Spontaneous coronary artery dissection (SCAD) is a rare non-atherosclerotic cause of acute coronary syndromes defined as non-iatrogenic, non-traumatic separation of the coronary artery wall. The most common profile is a middle-aged woman between 44 and 53 years with few cardiovascular risk factors. SCAD is frequently linked with predisposing factors, such as postpartum, fibromuscular dysplasia or other vasculopathies, connective tissue disease and hormonal therapy, and it is often triggered by intense physical or emotional stress, sympathomimetic drugs, childbirth and activities increasing shear stress of the coronary artery walls. Patients with SCAD usually present at the emergency department with chest discomfort, chest pain, and rapid heartbeat or fluttery. During the last decades, the most common problem of SCAD was the lack of awareness about this condition which has led to significant underdiagnosis and misdiagnosis. However, modern imaging techniques such as optical coherence tomography, intravascular ultrasound, coronary angiography or magnetic resonance imaging have contributed to the early diagnosis of the disease. Treatment of SCAD remains controversial, especially during the last years, where invasive techniques are being used more often and in more emergent cardiac syndromes. Although conservative treatment combining aspirin and beta-blocker remains the recommended strategy in most cases, revascularization could also be suggested as a method of treatment in specific indications, but with a higher risk of complications.

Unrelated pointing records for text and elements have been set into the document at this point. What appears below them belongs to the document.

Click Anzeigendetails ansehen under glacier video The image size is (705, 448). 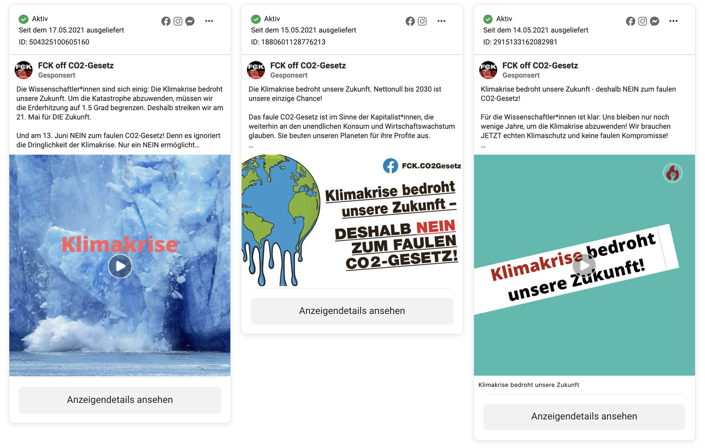(x=120, y=400)
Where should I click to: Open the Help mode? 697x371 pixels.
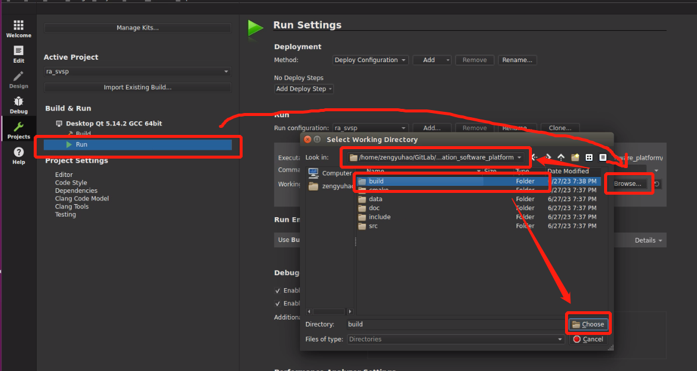coord(18,156)
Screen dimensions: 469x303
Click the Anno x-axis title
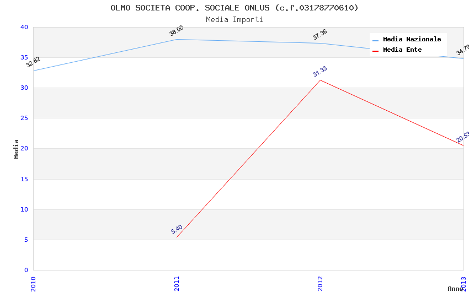click(455, 289)
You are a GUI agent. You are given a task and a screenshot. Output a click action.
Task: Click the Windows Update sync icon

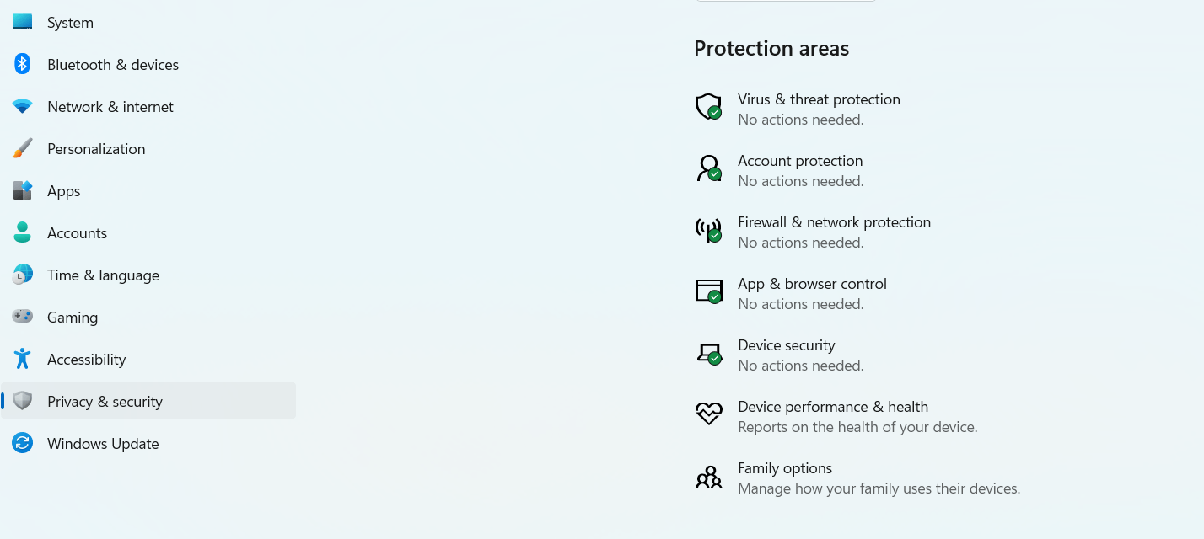point(23,444)
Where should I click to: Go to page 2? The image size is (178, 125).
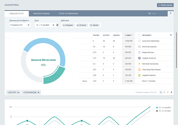(x=164, y=92)
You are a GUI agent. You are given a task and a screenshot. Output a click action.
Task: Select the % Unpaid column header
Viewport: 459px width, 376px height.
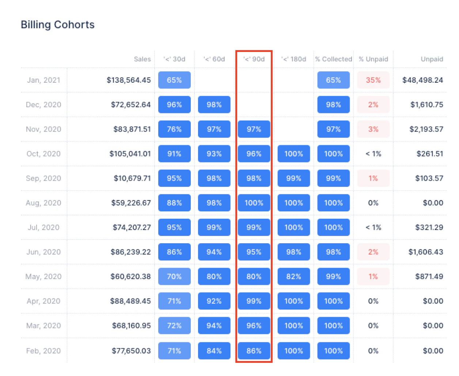[x=373, y=59]
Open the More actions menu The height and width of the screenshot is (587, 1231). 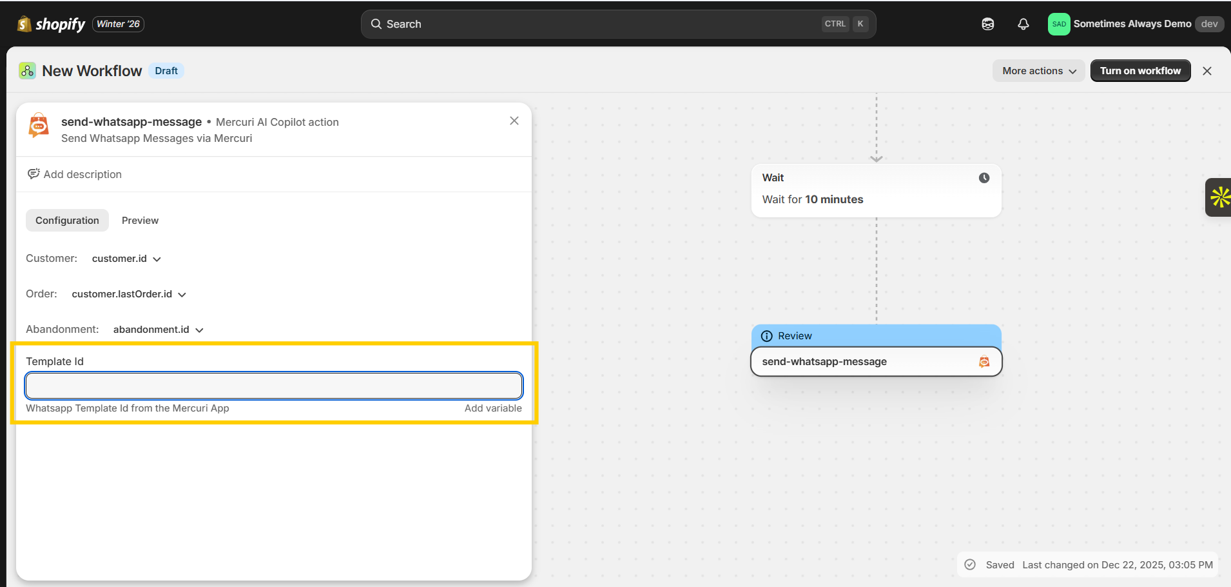click(1038, 71)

The prognosis of SCAD is usually good and long-term mortality seems to be low in these patients. Follow-up should be performed on a regular basis.

Keywords: Spontaneous coronary artery dissection; Non-atherosclerotic coronary artery disease; Angiographic classification; Percutaneous coronary intervention

Core Tip: Spontaneous coronary artery dissection (SCAD) is a non-atherosclerotic cause of acute coronary syndromes defined as non-iatrogenic, non-traumatic separation of the coronary artery wall. During the last decades, the most common problem in SCAD was the lack of awareness of the disease which led to significant underdiagnosis and misdiagnosis. However, modern imaging techniques such as optical coherence tomography, intravascular ultrasound, coronary angiography or magnetic resonance imaging have contributed to the early diagnosis of SCAD. Although conservative treatment combining aspirin and beta-blocker remains the recommended strategy in most cases, revascularization could also be suggested as a method of treatment in specific indications.